====== EXCERPTED PASSAGE ======

The Drexel study says once built, the operation of the PennEast pipeline would support 98 jobs, including about 88 in Pennsylvania and 10 in New Jersey. Backers say the project, which awaits approval from numerous state and federal agencies, would come online in 2017. Click here to read the full report on the PennEast website.

Comments

  • Common_Sense

    This is wild…at a time we need all the jobs we can get, people are criticizing whether this project will support 3,000, or 6,000 or 12,000 or more jobs. Kelsey is right, the real benefits of this project will be the long term cost stability and reliability for gas and electric customers. The economic infusion during construction is just a (major) added benefit.

    • rukiddingme

      The bulk of fracked natural gas has gone overseas where the frackers can get top dollar for their product. It will never be put into the gas supply in the US in any significant way because the petroleum industry would crash. And that wont happen as long as the oil lobby pays off legislators. Fracking wells don’t last forever, btw, just like any mined product.

======

■ PROBLEM REQUIREMENTS ■
Answer these questions about the pipeline excerpt:
(a) How many New Jersey jobs does the Drexel study say the pipeline's operation would support?
(b) In what year do backers say the project would come online?
(c) What does the commenter Common_Sense call the real benefits of the project?

====== GIVEN RECORDS ======

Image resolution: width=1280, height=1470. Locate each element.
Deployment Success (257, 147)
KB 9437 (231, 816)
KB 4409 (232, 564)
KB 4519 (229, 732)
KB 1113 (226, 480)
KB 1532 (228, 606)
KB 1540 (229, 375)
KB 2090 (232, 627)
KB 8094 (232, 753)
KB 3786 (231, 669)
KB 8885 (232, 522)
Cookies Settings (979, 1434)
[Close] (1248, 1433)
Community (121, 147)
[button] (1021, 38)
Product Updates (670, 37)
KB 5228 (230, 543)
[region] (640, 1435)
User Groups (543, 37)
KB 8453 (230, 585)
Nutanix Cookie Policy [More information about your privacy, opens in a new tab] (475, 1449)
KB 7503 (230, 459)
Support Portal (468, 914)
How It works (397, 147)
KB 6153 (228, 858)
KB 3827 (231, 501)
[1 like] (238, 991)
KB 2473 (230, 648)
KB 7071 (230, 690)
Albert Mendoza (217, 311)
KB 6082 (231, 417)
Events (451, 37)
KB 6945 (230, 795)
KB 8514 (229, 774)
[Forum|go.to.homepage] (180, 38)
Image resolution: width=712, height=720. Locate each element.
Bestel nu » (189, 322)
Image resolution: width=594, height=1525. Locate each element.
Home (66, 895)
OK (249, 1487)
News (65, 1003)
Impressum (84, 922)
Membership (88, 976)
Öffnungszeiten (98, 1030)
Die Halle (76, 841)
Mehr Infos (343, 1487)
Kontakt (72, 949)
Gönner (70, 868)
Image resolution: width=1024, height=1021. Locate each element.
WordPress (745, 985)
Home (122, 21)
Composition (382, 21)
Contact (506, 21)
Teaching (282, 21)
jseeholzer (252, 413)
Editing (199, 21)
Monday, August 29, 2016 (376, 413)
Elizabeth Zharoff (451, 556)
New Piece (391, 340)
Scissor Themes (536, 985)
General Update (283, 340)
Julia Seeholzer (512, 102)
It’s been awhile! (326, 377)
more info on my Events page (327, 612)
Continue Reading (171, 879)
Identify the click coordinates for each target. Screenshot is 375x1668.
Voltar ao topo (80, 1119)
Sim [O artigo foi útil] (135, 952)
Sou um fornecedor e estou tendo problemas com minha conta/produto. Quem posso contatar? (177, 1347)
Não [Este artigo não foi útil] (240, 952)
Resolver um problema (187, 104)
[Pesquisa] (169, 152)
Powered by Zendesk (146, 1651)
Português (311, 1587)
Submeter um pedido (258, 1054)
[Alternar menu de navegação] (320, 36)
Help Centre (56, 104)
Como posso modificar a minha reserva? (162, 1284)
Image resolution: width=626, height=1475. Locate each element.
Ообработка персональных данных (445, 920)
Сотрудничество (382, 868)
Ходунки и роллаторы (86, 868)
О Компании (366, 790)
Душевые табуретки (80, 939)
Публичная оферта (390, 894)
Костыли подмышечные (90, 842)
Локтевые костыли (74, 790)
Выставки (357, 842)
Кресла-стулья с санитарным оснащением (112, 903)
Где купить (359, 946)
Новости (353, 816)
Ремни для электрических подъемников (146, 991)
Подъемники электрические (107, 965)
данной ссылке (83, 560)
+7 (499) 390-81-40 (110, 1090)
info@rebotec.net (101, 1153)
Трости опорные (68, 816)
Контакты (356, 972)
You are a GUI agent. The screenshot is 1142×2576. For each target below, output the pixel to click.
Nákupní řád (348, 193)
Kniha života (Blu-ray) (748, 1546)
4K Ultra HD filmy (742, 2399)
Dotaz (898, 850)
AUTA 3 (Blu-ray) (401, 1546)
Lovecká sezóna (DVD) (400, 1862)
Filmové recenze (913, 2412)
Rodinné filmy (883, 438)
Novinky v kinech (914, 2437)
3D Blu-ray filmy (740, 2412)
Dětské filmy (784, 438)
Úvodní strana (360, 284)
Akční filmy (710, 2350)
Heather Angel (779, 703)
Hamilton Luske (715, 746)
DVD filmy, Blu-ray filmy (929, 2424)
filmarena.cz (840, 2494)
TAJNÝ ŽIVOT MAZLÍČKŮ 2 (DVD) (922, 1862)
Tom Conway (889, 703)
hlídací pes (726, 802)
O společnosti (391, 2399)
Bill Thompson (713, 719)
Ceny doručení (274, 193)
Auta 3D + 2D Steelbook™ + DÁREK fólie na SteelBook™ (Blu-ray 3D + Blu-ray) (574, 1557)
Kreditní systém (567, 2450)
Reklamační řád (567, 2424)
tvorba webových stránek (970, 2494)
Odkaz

======

■ OUTPUT FOR THIS TASK ■
(a) About 10.
(b) 2017.
(c) Long-term cost stability and reliability for gas and electric customers.